Desde a aprovação do arcabouço fiscal, no início do terceiro trimestre, o tema fiscal havia ficado relativamente calmo, com os esforços do Ministério da Fazenda focados em implementar medidas de arrecadação capazes de equilibrar as contas públicas.
Porém, a tranquilidade durou até o recente discurso do presidente Lula, sugerindo que a meta fiscal de 2024 – inicialmente estabelecida em 0% – não precisava ser cumprida e dificilmente seria alcançada. Logo após, o ministro Fernando Haddad tentou conter os danos, mas não confirmou a manutenção da meta, aumentando o clima de incerteza.
Atualmente, a discussão gira em torno de uma alteração da meta fiscal para um déficit de até -0,5% do PIB. No entanto, o mercado financeiro já precifica um cenário pior, com projeções de -0,8% em média, considerando:
- Subestimativa das despesas obrigatórias.
- Expectativas superestimadas de arrecadação extra.
Impactos no Mercado: Memórias de 2015
O desconforto do mercado tem raízes históricas. O último episódio de revisão da meta fiscal, em julho de 2015, serve como exemplo. Na ocasião, o governo reduziu a meta de 1,1% para 0,2% do PIB, causando uma reação imediata nos principais indicadores:
- Juros futuros (pré de 5 anos): abriram mais de 300 pontos-base.
- Câmbio: desvalorização de cerca de 20%.
- Bolsa de Valores: queda próxima a 10%.
Além disso, as expectativas de inflação também foram afetadas. A pesquisa Focus mostrou aumento de 22 pontos-base na inflação esperada para 2015 e 46 pontos-base para 2016.
No contexto atual, as preocupações são ainda maiores:
- O horizonte relevante do Banco Central (BC) está entre 2024 e 2025.
- O cenário externo desafiador para economias emergentes pressiona ainda mais as decisões monetárias.
Preocupações Políticas e Credibilidade
Do lado político, a redução da meta fiscal pode enfraquecer o engajamento do Congresso na aprovação de medidas para aumentar a arrecadação. A percepção é de que atingir o novo objetivo será menos desafiador, o que pode comprometer o esforço de consolidação fiscal.
Além disso, a credibilidade do Ministério da Fazenda está em risco. Em menos de três meses após a aprovação do arcabouço fiscal, a facilidade em alterar a meta por meio de uma emenda na Lei de Diretrizes Orçamentárias (LDO) gera preocupações sobre o compromisso real com o equilíbrio das contas públicas.
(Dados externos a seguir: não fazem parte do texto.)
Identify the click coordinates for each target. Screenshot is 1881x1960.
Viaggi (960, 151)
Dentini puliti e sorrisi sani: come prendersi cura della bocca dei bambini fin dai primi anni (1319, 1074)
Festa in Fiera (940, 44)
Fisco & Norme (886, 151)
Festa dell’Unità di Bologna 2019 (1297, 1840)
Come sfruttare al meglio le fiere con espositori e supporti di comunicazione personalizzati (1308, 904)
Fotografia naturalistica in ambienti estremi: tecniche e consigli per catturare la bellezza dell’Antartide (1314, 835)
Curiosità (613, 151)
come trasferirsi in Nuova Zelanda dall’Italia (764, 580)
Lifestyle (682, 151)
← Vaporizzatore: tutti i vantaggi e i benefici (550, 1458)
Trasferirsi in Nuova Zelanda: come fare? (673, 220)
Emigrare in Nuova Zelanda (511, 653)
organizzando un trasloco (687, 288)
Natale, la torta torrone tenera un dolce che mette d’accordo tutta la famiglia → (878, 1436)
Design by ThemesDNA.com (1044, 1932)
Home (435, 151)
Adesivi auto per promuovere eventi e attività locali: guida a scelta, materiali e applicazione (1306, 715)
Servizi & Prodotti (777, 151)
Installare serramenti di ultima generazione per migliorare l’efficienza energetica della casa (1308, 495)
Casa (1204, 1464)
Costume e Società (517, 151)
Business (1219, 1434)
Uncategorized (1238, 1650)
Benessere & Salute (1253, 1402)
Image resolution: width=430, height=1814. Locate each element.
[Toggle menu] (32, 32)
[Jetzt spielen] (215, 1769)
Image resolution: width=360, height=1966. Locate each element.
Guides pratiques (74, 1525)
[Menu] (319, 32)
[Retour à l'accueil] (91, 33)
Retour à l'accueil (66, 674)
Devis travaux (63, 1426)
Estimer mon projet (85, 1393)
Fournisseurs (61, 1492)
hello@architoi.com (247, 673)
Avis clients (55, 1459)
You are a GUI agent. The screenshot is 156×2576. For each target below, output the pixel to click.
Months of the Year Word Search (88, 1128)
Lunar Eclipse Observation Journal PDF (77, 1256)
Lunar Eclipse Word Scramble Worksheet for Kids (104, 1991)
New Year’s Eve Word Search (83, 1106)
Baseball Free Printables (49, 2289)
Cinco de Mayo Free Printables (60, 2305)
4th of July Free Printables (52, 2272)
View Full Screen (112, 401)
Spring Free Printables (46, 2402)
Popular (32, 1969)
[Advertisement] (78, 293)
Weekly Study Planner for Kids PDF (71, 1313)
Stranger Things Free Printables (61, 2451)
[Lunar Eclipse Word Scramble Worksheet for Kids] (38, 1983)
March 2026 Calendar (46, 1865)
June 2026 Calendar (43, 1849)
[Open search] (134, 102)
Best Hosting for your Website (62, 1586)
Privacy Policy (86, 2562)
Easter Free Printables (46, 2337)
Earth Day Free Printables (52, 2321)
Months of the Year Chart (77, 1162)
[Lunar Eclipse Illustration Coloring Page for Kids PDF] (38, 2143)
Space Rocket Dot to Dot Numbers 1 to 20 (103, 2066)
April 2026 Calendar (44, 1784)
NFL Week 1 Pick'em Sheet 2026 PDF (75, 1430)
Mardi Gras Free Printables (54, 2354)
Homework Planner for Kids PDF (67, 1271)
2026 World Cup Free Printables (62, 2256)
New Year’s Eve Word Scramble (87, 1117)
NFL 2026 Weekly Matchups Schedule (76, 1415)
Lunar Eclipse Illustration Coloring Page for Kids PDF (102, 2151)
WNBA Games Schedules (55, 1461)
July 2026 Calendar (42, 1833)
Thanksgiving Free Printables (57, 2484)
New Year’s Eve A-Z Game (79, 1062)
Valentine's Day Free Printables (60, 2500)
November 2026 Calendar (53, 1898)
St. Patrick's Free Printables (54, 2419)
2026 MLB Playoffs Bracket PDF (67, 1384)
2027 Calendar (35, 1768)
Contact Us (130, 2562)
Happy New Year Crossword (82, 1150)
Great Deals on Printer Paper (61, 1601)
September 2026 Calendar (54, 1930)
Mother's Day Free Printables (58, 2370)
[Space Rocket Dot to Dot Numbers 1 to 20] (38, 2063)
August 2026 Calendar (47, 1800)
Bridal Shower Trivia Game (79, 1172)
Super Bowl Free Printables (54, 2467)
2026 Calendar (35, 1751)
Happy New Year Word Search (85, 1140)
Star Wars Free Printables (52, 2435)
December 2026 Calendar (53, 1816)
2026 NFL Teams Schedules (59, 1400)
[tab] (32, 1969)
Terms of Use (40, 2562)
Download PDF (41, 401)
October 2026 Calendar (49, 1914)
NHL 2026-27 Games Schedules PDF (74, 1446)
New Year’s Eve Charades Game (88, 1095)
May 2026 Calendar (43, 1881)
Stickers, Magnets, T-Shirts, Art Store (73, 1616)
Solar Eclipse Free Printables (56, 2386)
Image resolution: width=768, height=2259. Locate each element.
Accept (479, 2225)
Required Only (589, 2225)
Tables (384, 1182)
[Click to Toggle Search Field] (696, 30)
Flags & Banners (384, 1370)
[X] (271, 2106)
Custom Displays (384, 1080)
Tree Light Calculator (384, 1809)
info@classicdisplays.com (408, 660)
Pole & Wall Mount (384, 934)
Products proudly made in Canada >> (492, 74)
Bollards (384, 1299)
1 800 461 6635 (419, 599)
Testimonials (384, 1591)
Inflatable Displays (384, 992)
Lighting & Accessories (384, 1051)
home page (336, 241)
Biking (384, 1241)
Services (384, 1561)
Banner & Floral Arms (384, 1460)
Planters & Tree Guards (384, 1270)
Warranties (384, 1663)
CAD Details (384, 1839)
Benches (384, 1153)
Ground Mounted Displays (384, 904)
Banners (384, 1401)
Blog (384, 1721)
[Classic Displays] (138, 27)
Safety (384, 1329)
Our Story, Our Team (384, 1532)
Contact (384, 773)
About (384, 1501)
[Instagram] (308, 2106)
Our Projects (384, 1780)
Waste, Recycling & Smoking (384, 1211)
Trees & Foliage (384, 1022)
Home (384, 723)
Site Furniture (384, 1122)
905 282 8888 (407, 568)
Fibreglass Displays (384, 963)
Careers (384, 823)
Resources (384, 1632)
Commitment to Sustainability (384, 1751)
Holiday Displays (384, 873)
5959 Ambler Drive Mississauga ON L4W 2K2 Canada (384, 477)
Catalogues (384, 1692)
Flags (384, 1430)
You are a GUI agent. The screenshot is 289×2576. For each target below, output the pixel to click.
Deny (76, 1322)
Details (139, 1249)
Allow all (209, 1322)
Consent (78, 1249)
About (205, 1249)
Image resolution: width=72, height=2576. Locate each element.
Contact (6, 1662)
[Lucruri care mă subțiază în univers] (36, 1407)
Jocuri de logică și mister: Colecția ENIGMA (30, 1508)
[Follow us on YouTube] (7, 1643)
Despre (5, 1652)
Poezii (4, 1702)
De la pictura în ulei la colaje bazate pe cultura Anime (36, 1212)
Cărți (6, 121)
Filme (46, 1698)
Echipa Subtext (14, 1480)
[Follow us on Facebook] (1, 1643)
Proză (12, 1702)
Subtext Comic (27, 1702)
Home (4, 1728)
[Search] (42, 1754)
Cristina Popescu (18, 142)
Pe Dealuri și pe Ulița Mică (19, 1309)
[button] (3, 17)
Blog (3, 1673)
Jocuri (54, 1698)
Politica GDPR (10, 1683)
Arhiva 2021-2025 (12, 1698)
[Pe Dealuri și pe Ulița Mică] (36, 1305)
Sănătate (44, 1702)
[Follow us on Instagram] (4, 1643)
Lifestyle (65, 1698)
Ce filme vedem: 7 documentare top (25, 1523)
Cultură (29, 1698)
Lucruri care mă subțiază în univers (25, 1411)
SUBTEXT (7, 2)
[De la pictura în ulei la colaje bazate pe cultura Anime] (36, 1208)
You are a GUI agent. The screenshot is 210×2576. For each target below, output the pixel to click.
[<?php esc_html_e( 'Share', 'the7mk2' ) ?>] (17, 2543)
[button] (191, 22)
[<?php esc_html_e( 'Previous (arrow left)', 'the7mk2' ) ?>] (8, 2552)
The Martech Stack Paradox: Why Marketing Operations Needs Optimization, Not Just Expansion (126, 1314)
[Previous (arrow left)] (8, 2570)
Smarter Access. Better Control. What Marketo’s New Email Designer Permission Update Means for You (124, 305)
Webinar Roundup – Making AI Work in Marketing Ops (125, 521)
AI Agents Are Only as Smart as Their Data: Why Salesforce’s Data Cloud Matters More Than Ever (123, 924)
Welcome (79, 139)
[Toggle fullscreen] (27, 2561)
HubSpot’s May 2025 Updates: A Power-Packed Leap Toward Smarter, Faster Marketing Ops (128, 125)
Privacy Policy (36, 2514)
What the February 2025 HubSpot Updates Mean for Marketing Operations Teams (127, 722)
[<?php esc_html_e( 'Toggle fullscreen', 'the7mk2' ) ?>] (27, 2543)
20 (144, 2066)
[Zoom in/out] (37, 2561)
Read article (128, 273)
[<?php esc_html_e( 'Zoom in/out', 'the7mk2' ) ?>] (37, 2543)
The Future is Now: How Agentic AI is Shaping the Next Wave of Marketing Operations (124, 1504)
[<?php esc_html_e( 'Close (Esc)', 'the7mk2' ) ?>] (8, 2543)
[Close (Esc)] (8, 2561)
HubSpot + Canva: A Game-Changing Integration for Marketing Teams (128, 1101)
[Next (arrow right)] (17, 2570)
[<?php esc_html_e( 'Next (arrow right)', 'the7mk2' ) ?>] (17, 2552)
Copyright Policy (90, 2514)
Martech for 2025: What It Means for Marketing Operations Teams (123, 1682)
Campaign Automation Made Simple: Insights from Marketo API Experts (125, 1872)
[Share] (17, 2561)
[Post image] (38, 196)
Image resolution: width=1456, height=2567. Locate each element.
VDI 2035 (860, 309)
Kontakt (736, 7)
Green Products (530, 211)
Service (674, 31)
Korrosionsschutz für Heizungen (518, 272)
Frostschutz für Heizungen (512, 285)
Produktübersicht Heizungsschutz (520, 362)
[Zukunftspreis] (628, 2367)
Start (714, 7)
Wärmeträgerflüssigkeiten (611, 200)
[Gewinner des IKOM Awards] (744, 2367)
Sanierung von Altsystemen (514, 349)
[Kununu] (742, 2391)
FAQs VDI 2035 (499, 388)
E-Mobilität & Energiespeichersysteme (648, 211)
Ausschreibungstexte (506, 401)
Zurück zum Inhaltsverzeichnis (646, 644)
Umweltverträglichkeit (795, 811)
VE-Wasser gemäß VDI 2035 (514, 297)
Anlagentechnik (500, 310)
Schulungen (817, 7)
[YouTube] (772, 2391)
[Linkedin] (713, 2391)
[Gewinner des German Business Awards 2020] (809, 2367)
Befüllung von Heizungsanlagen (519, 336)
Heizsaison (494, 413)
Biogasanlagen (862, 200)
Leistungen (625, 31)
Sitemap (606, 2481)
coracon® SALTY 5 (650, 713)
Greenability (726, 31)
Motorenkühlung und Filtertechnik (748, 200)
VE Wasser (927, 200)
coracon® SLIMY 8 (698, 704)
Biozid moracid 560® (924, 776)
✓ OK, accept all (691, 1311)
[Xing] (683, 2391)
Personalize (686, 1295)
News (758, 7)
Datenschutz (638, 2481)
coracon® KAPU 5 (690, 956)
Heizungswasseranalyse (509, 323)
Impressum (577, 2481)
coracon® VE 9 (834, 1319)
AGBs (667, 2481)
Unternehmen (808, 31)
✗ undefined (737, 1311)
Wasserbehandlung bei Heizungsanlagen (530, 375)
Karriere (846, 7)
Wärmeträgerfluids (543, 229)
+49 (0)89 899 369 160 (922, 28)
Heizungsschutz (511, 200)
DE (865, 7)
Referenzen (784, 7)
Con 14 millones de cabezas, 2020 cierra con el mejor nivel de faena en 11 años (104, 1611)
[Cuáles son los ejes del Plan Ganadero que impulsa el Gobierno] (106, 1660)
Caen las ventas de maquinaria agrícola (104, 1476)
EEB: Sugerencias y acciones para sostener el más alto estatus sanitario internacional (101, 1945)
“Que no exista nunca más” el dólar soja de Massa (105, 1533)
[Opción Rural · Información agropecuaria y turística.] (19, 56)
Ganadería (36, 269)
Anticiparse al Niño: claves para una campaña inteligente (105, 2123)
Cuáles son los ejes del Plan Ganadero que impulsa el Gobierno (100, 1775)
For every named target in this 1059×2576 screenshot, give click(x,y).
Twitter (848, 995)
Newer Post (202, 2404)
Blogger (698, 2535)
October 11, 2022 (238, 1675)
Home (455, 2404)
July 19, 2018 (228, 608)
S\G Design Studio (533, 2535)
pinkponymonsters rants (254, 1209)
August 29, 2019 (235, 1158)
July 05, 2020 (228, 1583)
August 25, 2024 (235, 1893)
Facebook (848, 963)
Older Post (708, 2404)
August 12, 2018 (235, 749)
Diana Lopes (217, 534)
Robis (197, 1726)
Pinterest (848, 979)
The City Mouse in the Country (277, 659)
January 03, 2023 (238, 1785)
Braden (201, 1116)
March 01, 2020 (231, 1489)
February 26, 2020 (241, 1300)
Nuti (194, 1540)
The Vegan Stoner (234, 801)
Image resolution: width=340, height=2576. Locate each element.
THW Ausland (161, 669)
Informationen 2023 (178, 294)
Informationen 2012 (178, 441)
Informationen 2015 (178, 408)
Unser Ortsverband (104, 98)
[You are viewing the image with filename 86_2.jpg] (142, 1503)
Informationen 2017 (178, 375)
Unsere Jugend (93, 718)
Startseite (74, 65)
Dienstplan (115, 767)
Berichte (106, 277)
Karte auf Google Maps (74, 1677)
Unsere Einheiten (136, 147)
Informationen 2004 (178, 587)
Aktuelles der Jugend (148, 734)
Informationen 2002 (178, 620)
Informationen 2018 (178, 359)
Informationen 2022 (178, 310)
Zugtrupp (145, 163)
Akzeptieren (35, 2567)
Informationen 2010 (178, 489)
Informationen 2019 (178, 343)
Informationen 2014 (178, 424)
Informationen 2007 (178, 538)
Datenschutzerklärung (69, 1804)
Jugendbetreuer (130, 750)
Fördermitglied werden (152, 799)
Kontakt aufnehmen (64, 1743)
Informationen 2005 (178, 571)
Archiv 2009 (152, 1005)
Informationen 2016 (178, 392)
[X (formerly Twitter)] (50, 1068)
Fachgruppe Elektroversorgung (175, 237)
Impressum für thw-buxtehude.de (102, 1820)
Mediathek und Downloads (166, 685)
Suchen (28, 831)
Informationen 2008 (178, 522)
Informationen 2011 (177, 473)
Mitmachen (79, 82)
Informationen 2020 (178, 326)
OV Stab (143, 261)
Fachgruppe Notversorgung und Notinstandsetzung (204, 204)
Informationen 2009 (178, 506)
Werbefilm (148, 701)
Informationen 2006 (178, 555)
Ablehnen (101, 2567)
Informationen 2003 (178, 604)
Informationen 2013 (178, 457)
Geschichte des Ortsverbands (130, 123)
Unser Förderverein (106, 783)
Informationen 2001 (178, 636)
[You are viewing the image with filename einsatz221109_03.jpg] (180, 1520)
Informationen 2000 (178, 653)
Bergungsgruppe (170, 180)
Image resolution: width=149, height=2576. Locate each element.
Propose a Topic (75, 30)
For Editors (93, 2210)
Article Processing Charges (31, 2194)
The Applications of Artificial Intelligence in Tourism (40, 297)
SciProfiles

Impacto nas Decisões do Banco Central
O BC tem reiterado sua preocupação com a trajetória fiscal nos comunicados e atas do Copom. A meta fiscal desempenha um papel crucial na percepção de risco e nas projeções futuras. Um cenário fiscal mais deteriorado:
- Complica o esforço do BC para reduzir os juros básicos (Selic).
- Eleva as expectativas de inflação, dificultando o cumprimento das metas inflacionárias.
Com o ambiente externo ainda incerto, marcado por juros elevados em economias desenvolvidas, as dúvidas sobre a sustentabilidade fiscal do Brasil agravam a situação e podem limitar ainda mais a margem de manobra do Banco Central.
Conclusão: O Que Esperar?
A discussão sobre a revisão da meta fiscal de 2024 gerou um cenário de volatilidade e incerteza que afeta o mercado, o Banco Central e as perspectivas econômicas do país. Para evitar um impacto semelhante ao de 2015, é essencial que o governo reforce seu compromisso com a consolidação fiscal e adote medidas críveis para manter o equilíbrio das contas públicas.
Caso contrário, a confiança do mercado, as expectativas de inflação e a capacidade de reduzir os juros podem ser severamente comprometidas, criando um cenário ainda mais desafiador para a economia brasileira.